Vera finge estar aburrida; en realidad lo está un poco. Mira el partido, y al meterse las manos en los bolsillos giran las hojas doradas de su chaquetón.
– ¿Viene siempre a los partidos de los chicos?
– ¿Por qué no? Siempre se aprenden cosas. ¿Había jugado usted a baloncesto?
– No, de adolescente era demasiado inepto. Cuando se formaban los equipos yo era el último en ser elegido.
– No es fácil de creer.
– Siempre pasa con las grandes verdades.
Al oír este toque evangelizador ella se encoge y suelta un profundo suspiro, y a continuación, como si quisiera responder a una impaciente insistencia de él, explica:
– Lo cierto es que en cuanto empiezas a dar clases aquí, acabas pasándote el día en este edificio. Es una deformación profesional. En cuanto ves encendidas las luces del instituto te vienes a dar una vuelta.
– Además, usted vive muy cerca.
– Mm.
La voz del padre March le resulta decepcionante. Se pregunta si se debe a una ley natural que las voces de los hombres altos sean así. Se pregunta si siempre va a tener que sentirse decepcionada en todos sus encuentros, aunque sólo sea en una pequeña faceta de cada uno de ellos. Para vengarse, le dice:
– Pues ya no es usted aquel al que nadie quería para su equipo.

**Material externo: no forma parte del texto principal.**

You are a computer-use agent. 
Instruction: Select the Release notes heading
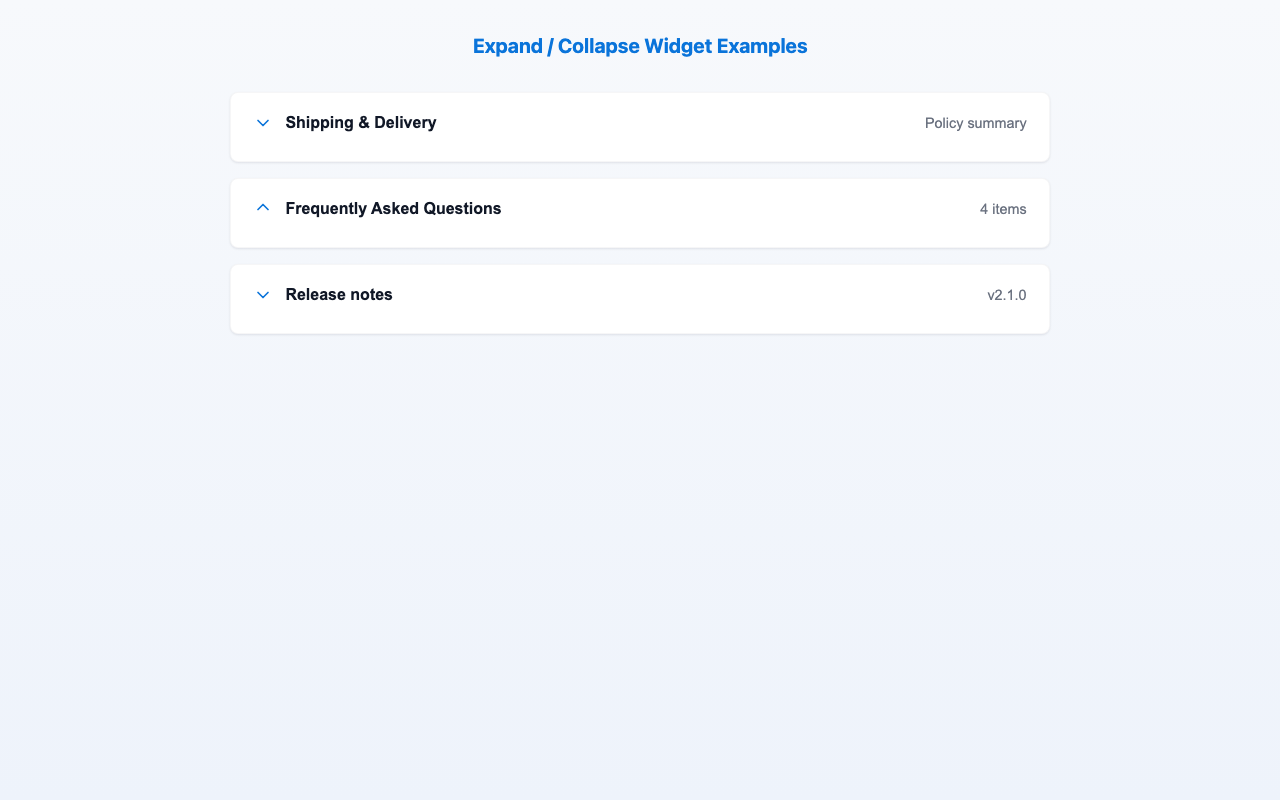[x=338, y=294]
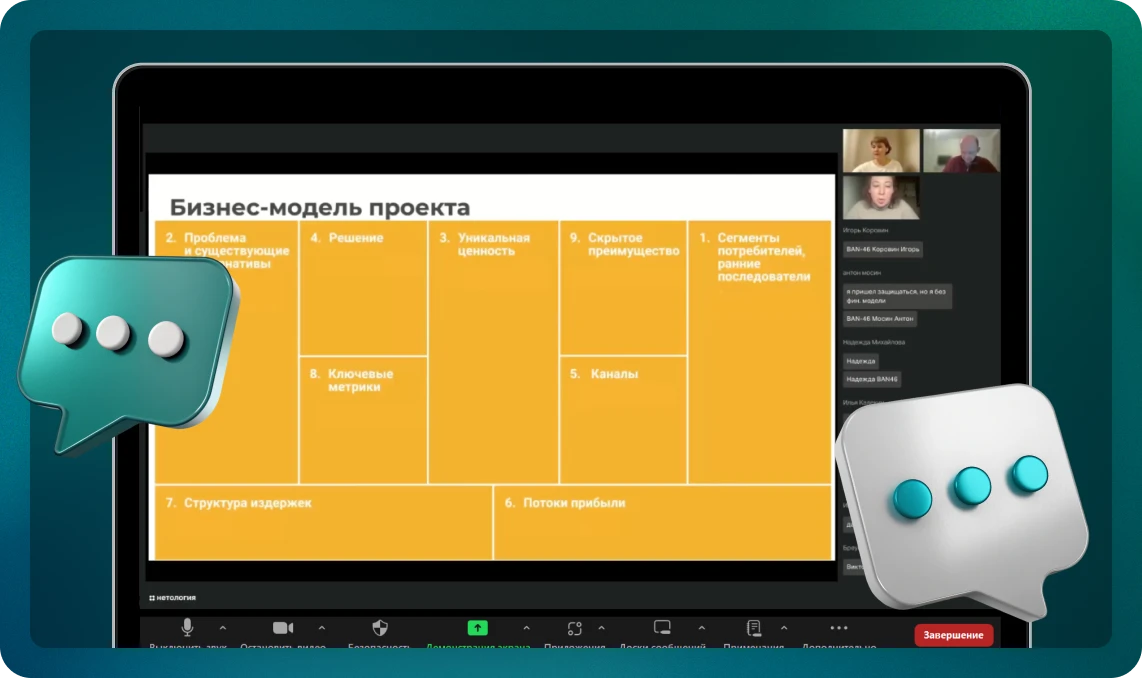Open the Apps icon in toolbar
1142x678 pixels.
(x=574, y=628)
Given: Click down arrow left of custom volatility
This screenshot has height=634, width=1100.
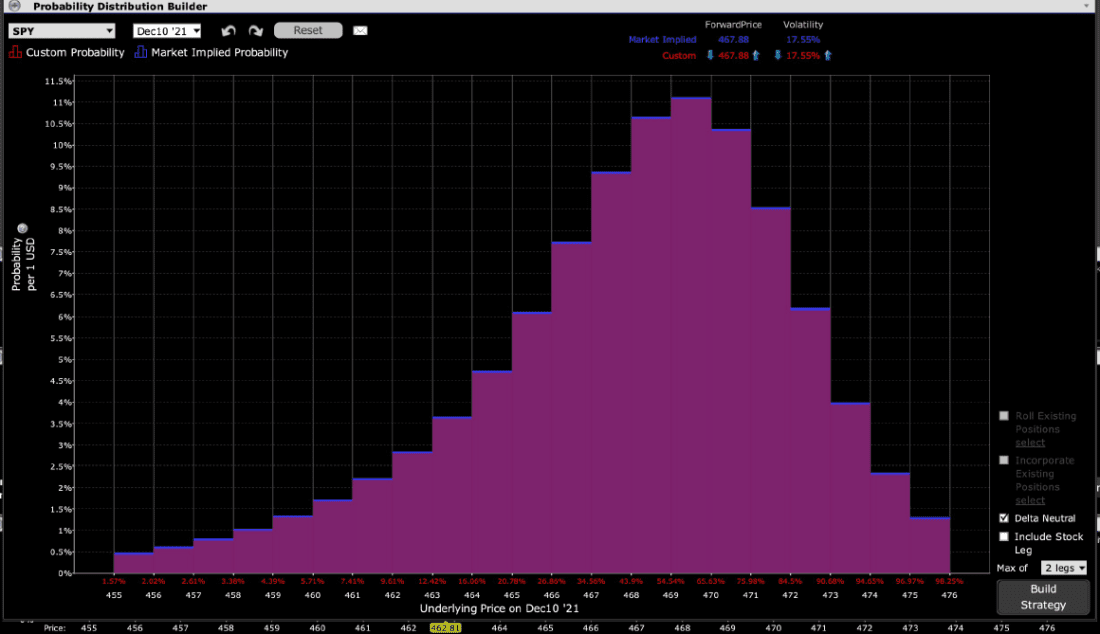Looking at the screenshot, I should [776, 56].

Él suelta una risa seca que desnuda, aunque sólo un instante, sus dientes sucios de tabaco, como si temiera que una risa más prolongada pudiese traicionar su posición: una risa de capitán.
– Los últimos serán los primeros -dice él.
Esto la desconcierta un poco, pues aunque no comprende la alusión, ha podido ver en la satisfecha tensión de los cincelados labios oscuros del sacerdote que aquella frase es una alusión. Vera mira por encima del hombro de él y, como siempre que se siente amenazada por la posibilidad de tener que reconocer que es tonta, deja que sus ojos se desenfoquen, a sabiendas de que esto hace más profunda la negra intensidad de su belleza.